Slight tangent - check out
Greeting Card Emergency - Coming Out as an Atheist Cards. This video blogger suggests different ways that one can talk about one's atheism to believers without offending or causing discomfort.

And on a related note, you should see his Coming Out Cards. Very funny and touching.

John Gustav-Wrathall said...

Sam - Thanks for the thoughtful comment! I was wondering if this one might get your attention..!
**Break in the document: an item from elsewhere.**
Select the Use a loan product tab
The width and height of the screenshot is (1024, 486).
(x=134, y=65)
When I said that in an idolatrous culture, "atheism is the beginning of faith," I meant that in a more narrow sense. Namely, that, "negative atheism" performs a service for religious faith by critiquing and demonstrating falsehood in religious belief. If we are going to put our trust in a God, it should be a true God. I gave a couple of examples of this purifying/critiquing function of negative atheism in my essay. Does God really will evil things to happen to us? Does God really demand that we believe in things that are contradicted by basic observable facts in the world around us? By pointing out the absurdity of such attitudes, negative atheists give people of faith the opportunity to achieve a deeper, more meaningful kind of faith.
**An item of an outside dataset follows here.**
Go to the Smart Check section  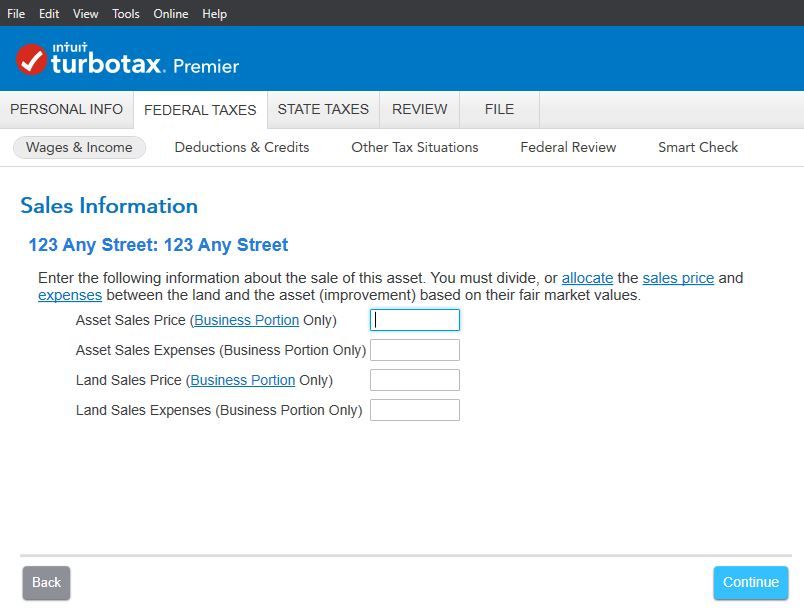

(By the way, I use the term "negative atheism" in a very precise sense. Negative atheism critiques belief by demonstrating illogic or falsehood. That is to be distinguished from "positive atheism," which seeks to explain the world through reliance on observable, physical phenomena.)

I'm not the first to point out that atheism actually renders a valuable service to people of faith. Harvey Cox, in his book The Secular City also argued that Christians should regard atheists who critique absurdity and atrocity in faith as friends and allies. In a conversation I had once with the late, eminent Asian Christian theologian Ko Koyama, he told me that Christian theologians in Asia have long been making common cause with atheists, whom they similarly appreciated for critiquing imperialistic and false views of God emanating from Western theologians.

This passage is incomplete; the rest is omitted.